• REQUIRED WORK: Each record must appear in the answer exactly as it does in the data.

(Dataset entries)

_ _ _

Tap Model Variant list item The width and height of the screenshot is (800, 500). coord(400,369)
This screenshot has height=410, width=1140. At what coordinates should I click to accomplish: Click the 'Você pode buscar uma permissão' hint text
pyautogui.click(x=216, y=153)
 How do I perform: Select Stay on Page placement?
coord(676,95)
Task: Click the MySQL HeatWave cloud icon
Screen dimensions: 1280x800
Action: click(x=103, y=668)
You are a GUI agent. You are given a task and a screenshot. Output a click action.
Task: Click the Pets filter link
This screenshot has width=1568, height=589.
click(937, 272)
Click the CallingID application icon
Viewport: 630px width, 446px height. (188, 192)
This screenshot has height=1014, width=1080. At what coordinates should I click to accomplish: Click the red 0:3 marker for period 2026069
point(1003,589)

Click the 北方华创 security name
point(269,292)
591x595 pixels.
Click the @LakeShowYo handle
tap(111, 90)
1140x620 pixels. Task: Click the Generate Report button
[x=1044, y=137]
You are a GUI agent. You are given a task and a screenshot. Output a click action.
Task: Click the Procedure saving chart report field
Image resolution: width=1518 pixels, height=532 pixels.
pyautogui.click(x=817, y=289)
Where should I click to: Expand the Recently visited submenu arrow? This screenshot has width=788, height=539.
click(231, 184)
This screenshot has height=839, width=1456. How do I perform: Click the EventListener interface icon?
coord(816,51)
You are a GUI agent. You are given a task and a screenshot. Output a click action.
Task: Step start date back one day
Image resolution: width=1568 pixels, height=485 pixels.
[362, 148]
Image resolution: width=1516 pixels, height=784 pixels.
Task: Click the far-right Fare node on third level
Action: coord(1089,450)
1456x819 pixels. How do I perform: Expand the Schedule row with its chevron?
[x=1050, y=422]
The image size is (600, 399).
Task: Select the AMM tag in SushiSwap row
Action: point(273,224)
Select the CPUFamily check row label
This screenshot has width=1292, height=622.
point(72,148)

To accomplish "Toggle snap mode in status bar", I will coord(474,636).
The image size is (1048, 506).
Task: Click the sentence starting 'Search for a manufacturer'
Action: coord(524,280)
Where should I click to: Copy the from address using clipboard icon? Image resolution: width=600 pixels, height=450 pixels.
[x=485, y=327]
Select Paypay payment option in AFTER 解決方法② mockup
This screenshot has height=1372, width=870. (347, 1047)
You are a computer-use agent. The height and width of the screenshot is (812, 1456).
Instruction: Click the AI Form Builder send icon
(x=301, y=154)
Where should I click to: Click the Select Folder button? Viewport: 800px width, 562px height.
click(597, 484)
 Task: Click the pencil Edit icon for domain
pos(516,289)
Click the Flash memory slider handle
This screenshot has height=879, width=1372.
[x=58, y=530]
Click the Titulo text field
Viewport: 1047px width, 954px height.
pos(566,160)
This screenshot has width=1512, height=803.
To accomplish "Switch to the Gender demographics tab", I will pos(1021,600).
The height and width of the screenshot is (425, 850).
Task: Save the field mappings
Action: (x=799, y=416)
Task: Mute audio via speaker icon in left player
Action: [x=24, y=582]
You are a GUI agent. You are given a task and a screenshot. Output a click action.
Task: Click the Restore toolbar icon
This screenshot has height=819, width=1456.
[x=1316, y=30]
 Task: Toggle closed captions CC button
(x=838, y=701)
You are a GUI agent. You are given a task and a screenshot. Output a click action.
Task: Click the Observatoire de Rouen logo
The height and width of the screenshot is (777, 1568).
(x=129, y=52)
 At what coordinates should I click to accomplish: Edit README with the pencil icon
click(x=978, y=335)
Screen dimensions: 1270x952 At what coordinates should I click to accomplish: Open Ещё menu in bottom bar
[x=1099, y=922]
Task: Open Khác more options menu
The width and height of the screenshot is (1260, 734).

_ _ _

• THE COMPLETED TASK:
Tap Model Variant list item The width and height of the screenshot is (800, 500). coord(400,369)
This screenshot has height=410, width=1140. At what coordinates should I click to accomplish: Click the 'Você pode buscar uma permissão' hint text
pyautogui.click(x=216, y=153)
 How do I perform: Select Stay on Page placement?
coord(676,95)
Task: Click the MySQL HeatWave cloud icon
Screen dimensions: 1280x800
Action: click(x=103, y=668)
You are a GUI agent. You are given a task and a screenshot. Output a click action.
Task: Click the Pets filter link
This screenshot has width=1568, height=589.
click(937, 272)
Click the CallingID application icon
Viewport: 630px width, 446px height. (188, 192)
This screenshot has height=1014, width=1080. At what coordinates should I click to accomplish: Click the red 0:3 marker for period 2026069
point(1003,589)

Click the 北方华创 security name
point(269,292)
591x595 pixels.
Click the @LakeShowYo handle
tap(111, 90)
1140x620 pixels. Task: Click the Generate Report button
[x=1044, y=137]
You are a GUI agent. You are given a task and a screenshot. Output a click action.
Task: Click the Procedure saving chart report field
Image resolution: width=1518 pixels, height=532 pixels.
pyautogui.click(x=817, y=289)
Where should I click to: Expand the Recently visited submenu arrow? This screenshot has width=788, height=539.
click(231, 184)
This screenshot has height=839, width=1456. How do I perform: Click the EventListener interface icon?
coord(816,51)
You are a GUI agent. You are given a task and a screenshot. Output a click action.
Task: Step start date back one day
Image resolution: width=1568 pixels, height=485 pixels.
[362, 148]
Image resolution: width=1516 pixels, height=784 pixels.
Task: Click the far-right Fare node on third level
Action: coord(1089,450)
1456x819 pixels. How do I perform: Expand the Schedule row with its chevron?
[x=1050, y=422]
The image size is (600, 399).
Task: Select the AMM tag in SushiSwap row
Action: point(273,224)
Select the CPUFamily check row label
This screenshot has width=1292, height=622.
point(72,148)

To accomplish "Toggle snap mode in status bar", I will coord(474,636).
The image size is (1048, 506).
Task: Click the sentence starting 'Search for a manufacturer'
Action: coord(524,280)
Where should I click to: Copy the from address using clipboard icon? Image resolution: width=600 pixels, height=450 pixels.
[x=485, y=327]
Select Paypay payment option in AFTER 解決方法② mockup
This screenshot has height=1372, width=870. (347, 1047)
You are a computer-use agent. The height and width of the screenshot is (812, 1456).
Instruction: Click the AI Form Builder send icon
(x=301, y=154)
Where should I click to: Click the Select Folder button? Viewport: 800px width, 562px height.
click(597, 484)
 Task: Click the pencil Edit icon for domain
pos(516,289)
Click the Flash memory slider handle
This screenshot has height=879, width=1372.
[x=58, y=530]
Click the Titulo text field
Viewport: 1047px width, 954px height.
pos(566,160)
This screenshot has width=1512, height=803.
To accomplish "Switch to the Gender demographics tab", I will pos(1021,600).
The height and width of the screenshot is (425, 850).
Task: Save the field mappings
Action: (x=799, y=416)
Task: Mute audio via speaker icon in left player
Action: [x=24, y=582]
You are a GUI agent. You are given a task and a screenshot. Output a click action.
Task: Click the Restore toolbar icon
This screenshot has height=819, width=1456.
[x=1316, y=30]
 Task: Toggle closed captions CC button
(x=838, y=701)
You are a GUI agent. You are given a task and a screenshot. Output a click action.
Task: Click the Observatoire de Rouen logo
The height and width of the screenshot is (777, 1568).
(x=129, y=52)
 At what coordinates should I click to accomplish: Edit README with the pencil icon
click(x=978, y=335)
Screen dimensions: 1270x952 At what coordinates should I click to accomplish: Open Ещё menu in bottom bar
[x=1099, y=922]
Task: Open Khác more options menu
The width and height of the screenshot is (1260, 734).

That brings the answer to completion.